The uncertainty highlights how our ability to remain flexible and pivot can be an advantage in an unstable market. We can adapt better than the others while our OEM customers chart what they now call a multi-energy or dual-track propulsion strategy.
For Linamar, we can turn these macro headwinds into opportunities. The most obviously is that ICE programs are extending out and will run over a much longer time horizon.
We also see opportunity to pick up takeover work from distressed suppliers. This is essentially the case in Europe.
Between '24 and the first two months of 2025, we've already booked nearly 180 million of business and believe that there's a huge amount of potential there as well. Flexibility, strong financial balance sheet and our track record of execution positions us very well to capitalize on these opportunities.
Lastly, I'll point out to a fantastic mobility innovation from our driveline R&D team at McLaren Engineering. Our driveline disconnect technology is industry-leading and now will be included in a third North American OEM application.
The design solution is able to disconnect from the drivetrains of the vehicle and optimize vehicle range by reducing parasitic losses when only 2-wheel drive mode needed. Our first disconnect technology is in production in North America, and we have the second OEM program launching within the next 12 months.
With this third major new business win that we obtained in the fourth quarter, we add another $100 million to our launch backlog, a great example of how Linamar innovation can win in the market. With that, I'll turn it over to Dale.
Dale Schneider
Thank you, Jim, and good afternoon, everyone. Linda has already covered at a high level the excellent normalized financial performance in the quarter.
So I'll jump directly into the business segment review, starting with the Industrial segment. Industrial sales increased by 4.9% or $29.7 million to $637.1 million in Q4.
The sales increase for the quarter was due to the additional sales from Bourgault acquisition and market share growth in drapers, seeding and tillage products, which offsets the agriculture market decline and the lower demand for access equipment. Normalized industrial operating earnings in the fourth quarter decreased by $9.1 million or 9.1% from last year to $91.4 million.
The primary drivers impacting earnings were the lower market demand for access equipment partially offset by the increased contribution from the Bourgault acquisition. Turning to Mobility.
Sales decreased by $107.9 million or 5.8% over Q4 last year to $1.7 billion. The sales decrease was driven by the significant market declines in Europe and North America, lower volumes in certain mature programs and nonrecurring cost recoveries from 2023.

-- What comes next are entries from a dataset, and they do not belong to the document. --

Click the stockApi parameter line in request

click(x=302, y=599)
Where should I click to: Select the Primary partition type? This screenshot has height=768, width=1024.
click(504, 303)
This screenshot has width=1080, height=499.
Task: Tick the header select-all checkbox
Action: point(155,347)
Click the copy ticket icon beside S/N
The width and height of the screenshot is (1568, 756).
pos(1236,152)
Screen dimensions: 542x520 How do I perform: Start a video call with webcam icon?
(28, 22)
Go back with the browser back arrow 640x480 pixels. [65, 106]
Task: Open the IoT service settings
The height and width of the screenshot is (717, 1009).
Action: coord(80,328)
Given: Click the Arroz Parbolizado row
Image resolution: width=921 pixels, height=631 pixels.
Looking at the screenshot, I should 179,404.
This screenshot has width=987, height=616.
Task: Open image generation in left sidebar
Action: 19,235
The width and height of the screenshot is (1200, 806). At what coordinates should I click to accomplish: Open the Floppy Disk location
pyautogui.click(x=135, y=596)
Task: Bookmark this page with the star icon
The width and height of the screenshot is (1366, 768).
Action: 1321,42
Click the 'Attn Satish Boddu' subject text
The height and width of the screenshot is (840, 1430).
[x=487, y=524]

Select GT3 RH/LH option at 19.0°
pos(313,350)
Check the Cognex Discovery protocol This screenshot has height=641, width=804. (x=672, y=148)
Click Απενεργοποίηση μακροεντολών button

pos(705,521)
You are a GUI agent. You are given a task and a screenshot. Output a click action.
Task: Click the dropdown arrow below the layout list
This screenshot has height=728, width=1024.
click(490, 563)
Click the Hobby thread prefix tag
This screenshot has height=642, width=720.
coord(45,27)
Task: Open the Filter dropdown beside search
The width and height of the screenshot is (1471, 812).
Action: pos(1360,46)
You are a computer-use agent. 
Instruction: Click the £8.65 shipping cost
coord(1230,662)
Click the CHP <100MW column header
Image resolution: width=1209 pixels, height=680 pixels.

These were partially offset by additional sales from our '23 Linamar Structures acquisition, increasing volumes and launching programs and a favorable change in FX rates. Q4 normalized operating earnings for Mobility were down 1.9% over last year or $89.7 million.
In the quarter, Mobility earnings were impacted by the lower volumes on mature and ending programs partially offset by cost reductions, operational efficiencies and increased contribution from our launching programs as well as the 2023 Structures acquisition. Despite market decline, Mobility margins expanded compared to the same period in 2023.
Starting with our overall cash position, which came in at just over $1 billion on December 31, an increase of $401.3 billion -- million, sorry, compared to December 2023. The fourth quarter generated $497.6 million in cash from operating activities, which was used primarily to fund the Q4 CapEx and debt repayments.
Turning to leverage. Net debt to EBITDA did increase from last year to 1.01x in the quarter, but down from the high of 1.24 after the acquisition of Bourgault.
We were able to achieve our goal of hitting 1x ahead of schedule due to our strong free cash flow generation in Q4. If you normalize the EBITDA, the net debt-to-EBITDA further reduces the leverage from 1x to 0.79x.
The amount of available credit on our credit facilities was $791.2 million at the end of the quarter. Our available liquidity at the end of Q4 remained strong and increased to $1.8 billion.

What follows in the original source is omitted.